As the hearing droned on, one congressman after another spoke of the importance of the project. Chairman Connie Mack, a Republican, said the pipeline was needed “to help boost the ailing economy, and secure an additional 500,000 barrels of oil per day into U.S. refineries in Oklahoma and Texas.”

Democrat Albio Sires piled on: “I was concerned, I must admit, at first about the environmental impact but, quite frankly, I am confident that this is something that is good for Canada and it is good for the United States.”

All the witnesses on the panel spoke in favor of the pipeline.

I came last. This fight at its heart was always about justice for those taking a stand against the unbridled power of energy companies and politicians. The marbled floors, wood-paneled walls and vaulted ceiling were the heart of that power. But it was also a world I knew. It was the piece I could add to the puzzle. And so I did.

“As much as we may wish otherwise,” I said, “there are no quick fixes by switching suppliers of our oil imports from one country to another and turning to extreme oil such as Canadian tar sands. There is only one way out. We need to get serious about the innovation in our transportation and fuel sectors that will create jobs here at home and provide Americans a healthier, cleaner, and more secure energy future.”

“I have been there,” I testified, as I showed pictures of the destruction on a screen. “I have seen the damage. I have listened to courageous people who have suffered as they have stood up to big oil and the oil companies up in Alberta.”

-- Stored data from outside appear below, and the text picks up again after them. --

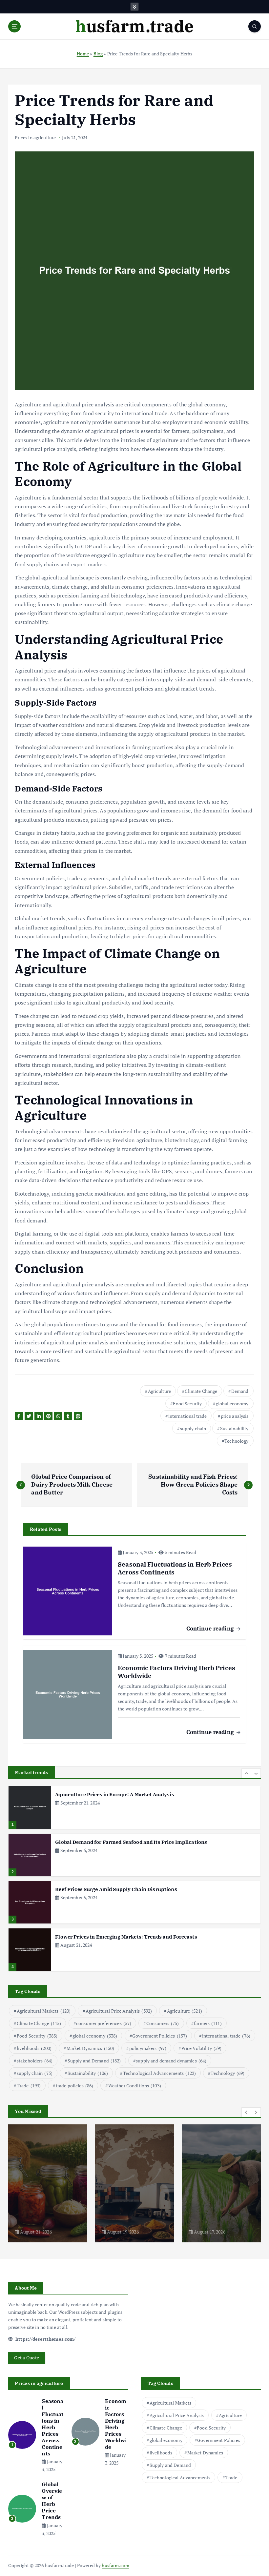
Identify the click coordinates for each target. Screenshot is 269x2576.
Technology (236, 1441)
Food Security (187, 1403)
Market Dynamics (90, 2048)
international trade (187, 1416)
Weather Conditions (134, 2085)
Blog (98, 54)
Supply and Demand (94, 2061)
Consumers (162, 2023)
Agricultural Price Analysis (119, 2011)
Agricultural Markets (44, 2011)
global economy (232, 1403)
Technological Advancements (159, 2073)
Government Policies (159, 2036)
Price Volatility (201, 2048)
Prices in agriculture (35, 137)
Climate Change (201, 1391)
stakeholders (34, 2061)
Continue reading (211, 1628)
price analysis (235, 1416)
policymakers (147, 2048)
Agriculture (159, 1391)
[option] (134, 1807)
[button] (246, 1773)
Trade (29, 2085)
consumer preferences (103, 2023)
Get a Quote (26, 2358)
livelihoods (34, 2048)
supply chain (193, 1428)
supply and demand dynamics (171, 2061)
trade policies (74, 2085)
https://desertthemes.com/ (44, 2339)
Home (83, 54)
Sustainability (234, 1428)
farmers (208, 2023)
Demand (240, 1391)
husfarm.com (115, 2565)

“In Alberta, I met with First Nation communities and listened as they told the heartbreaking story of how cancer rates have increased as the tar sands operations have expanded. One elder told me that they pull their kids indoors whenever the air gets too noxious.”

The questions from members of Congress started coming. I persisted.

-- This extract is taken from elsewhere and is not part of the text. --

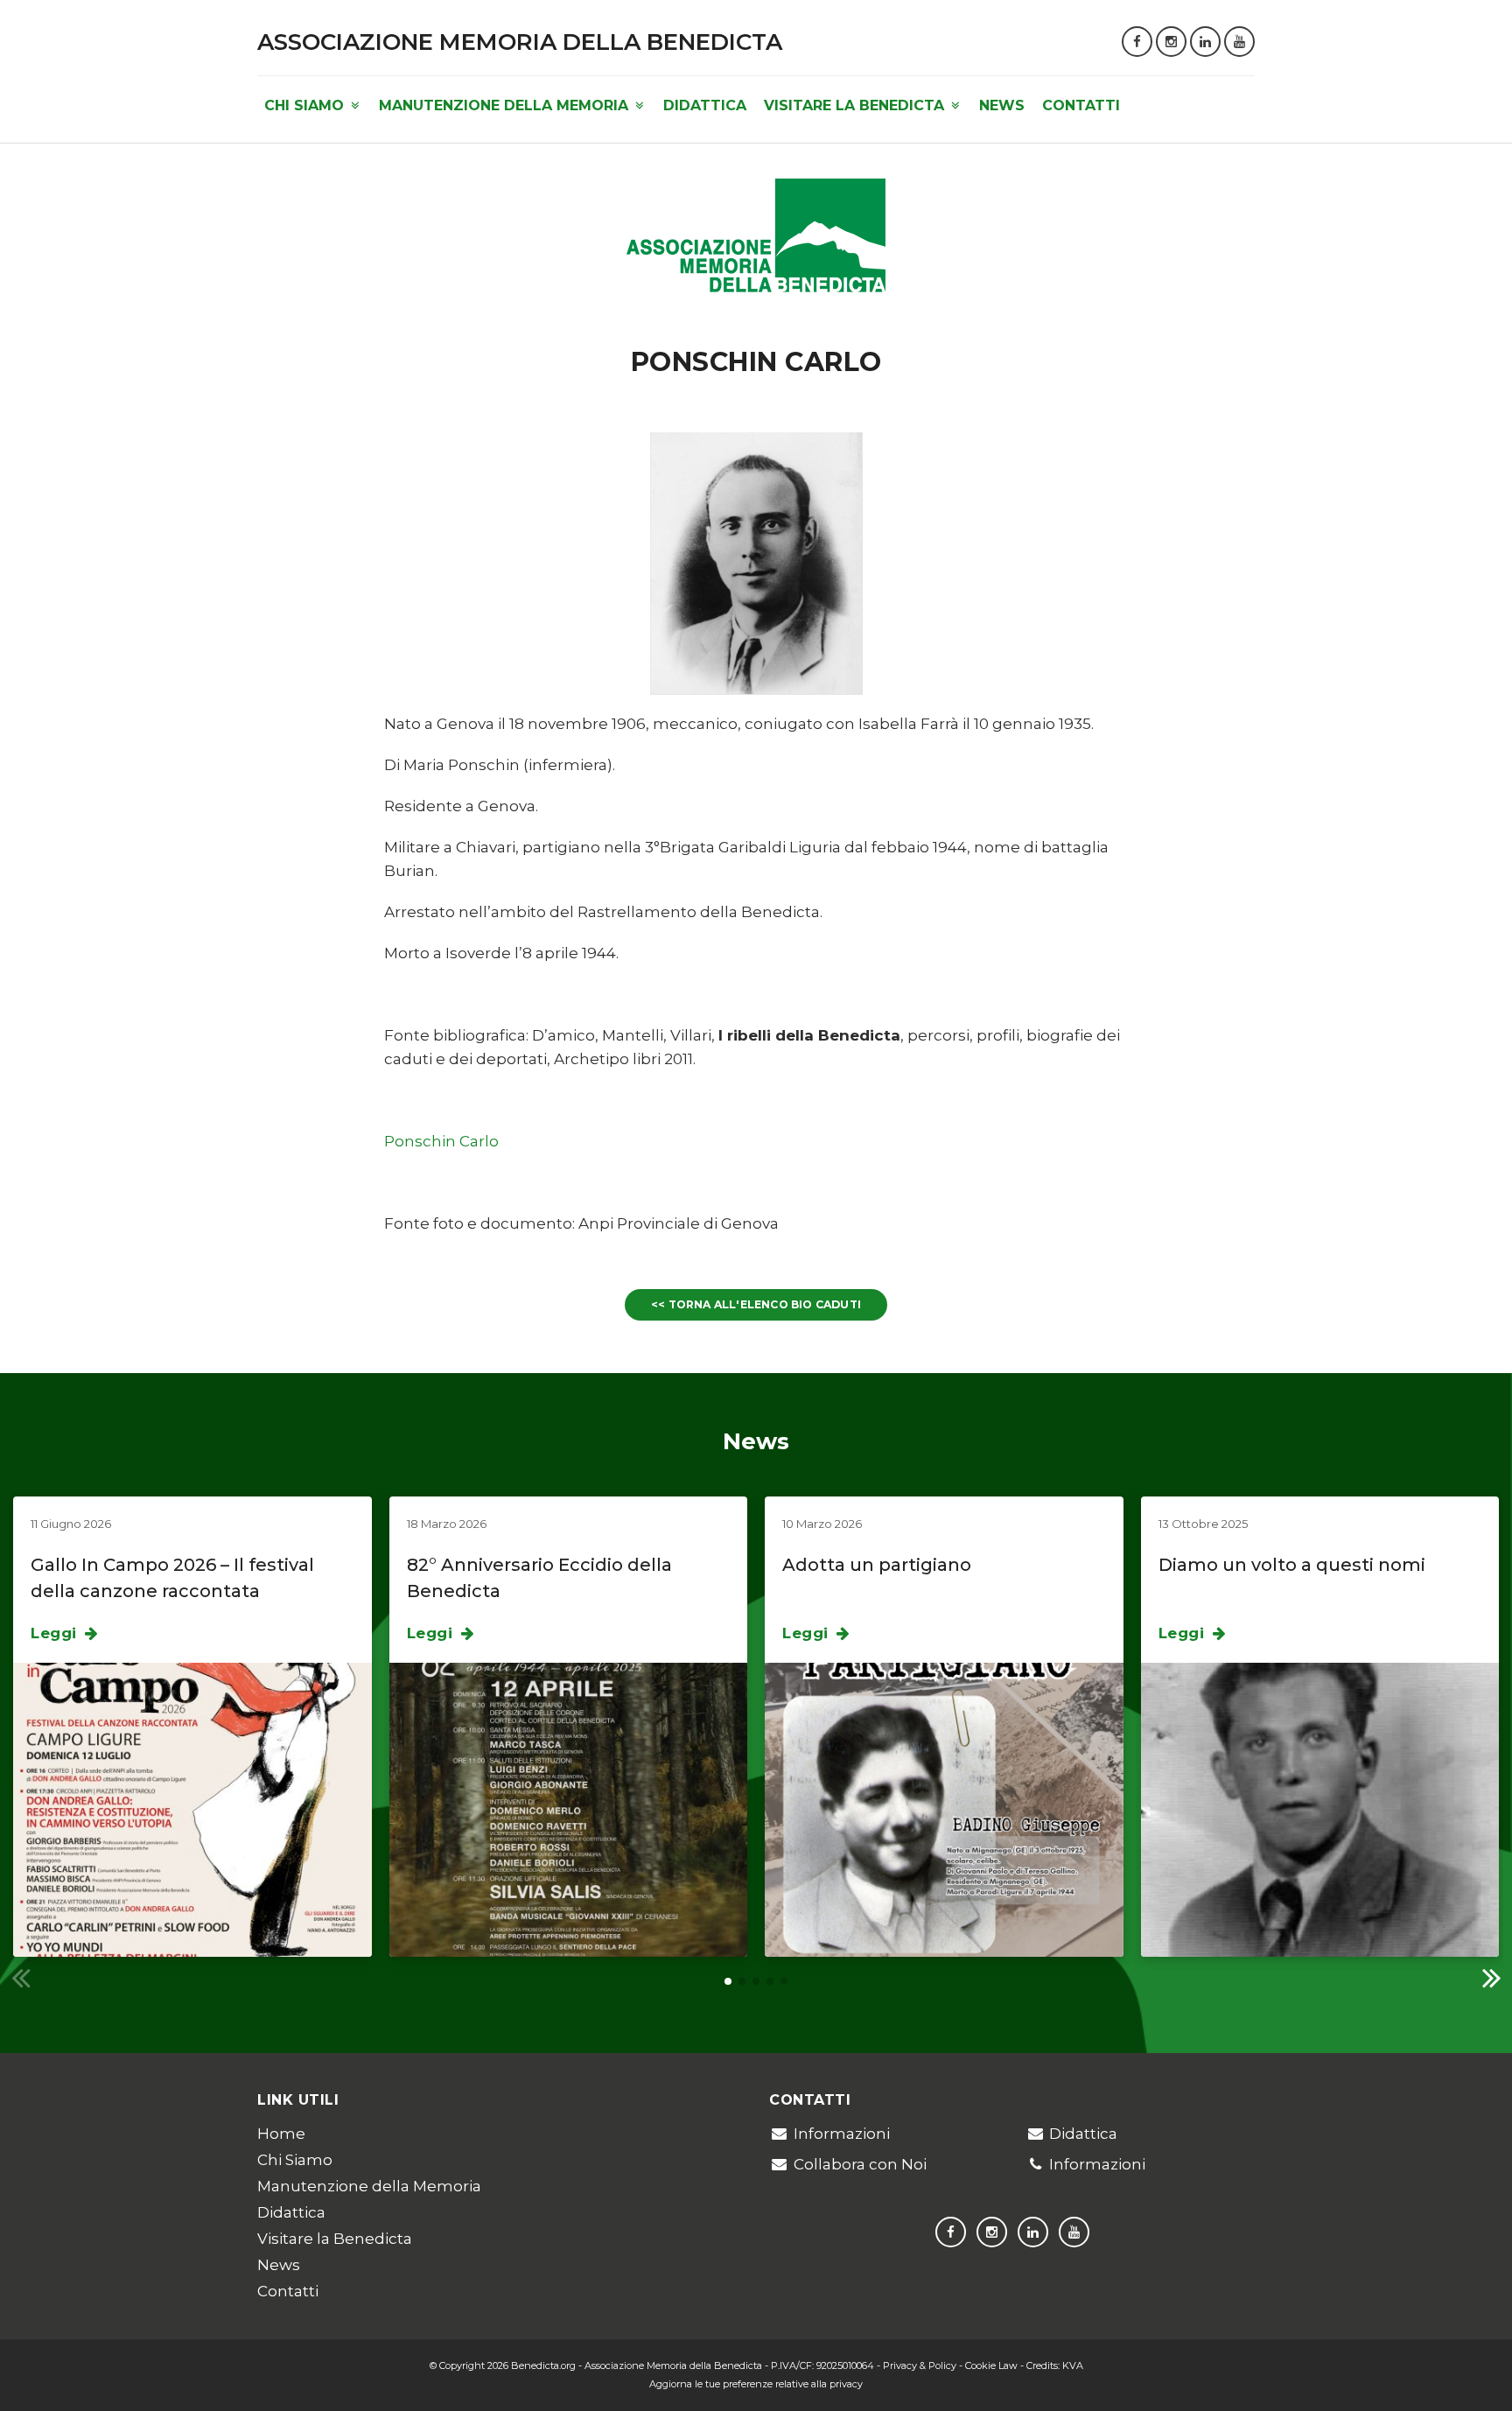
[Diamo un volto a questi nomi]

“Buying into a 50-year pipeline for oil that is three times the greenhouse gas emissions of conventional oil makes a mockery of the efforts that we all are pursuing to reduce our own emissions and pursue clean energy here at home.”

But, surely, said one member, what Canada does in producing the oil is Canada’s business, not ours.

“I think you can apply the same commonsense test here as raising your own kids,” I replied. “If your kid said, ‘Well, yeah. I participate in this but someone else actually is the one that did it. I encouraged them to do it,’ we wouldn’t say, ’Oh, that’s okay then.’’’

“We are part of this, too, and we have a say in this.”

Concluding the hearing, Chairman Mack, the fiercest proponent of the pipeline, addressed me. “Even though you might have felt outnumbered, you held your own, he said.” But no minds were changed. “I don’t agree, as you can imagine,” he finished.

There are some that minimize the Keystone fight in the evolution of climate politics. Some roll their eyes and think the Keystone fight wasn’t worth the fuss. I think otherwise. I have no doubt that this fight was an immensely powerful political awakening of a new generation of climate leaders who witnessed the change they made happen in the world.

It wasn’t just the fate of a pipeline that shifted, but a larger reckoning between the climate, justice, and energy agenda of a political party. For anyone who, like me, celebrates the cut of President Biden’s cloth on justice, climate and jobs, it would be difficult if not arrogant to simultaneously deem the threads of the Keystone fight to be irrelevant.

But those threads were not all positive. Defenders of the status quo have avidly exploited the Keystone fight to drive a wedge between environmentalists and workers.

The only way to solve climate change is by building a future that creates good-paying jobs with good benefits. Over the past decade, the growing partnership between blue and green has been an incredibly important evolution of the climate movement — in terms of both our combined agenda and our combined political power within the Democratic party.

Fortunately, we have a president ready to lead us forward on that shared path of what we can build together.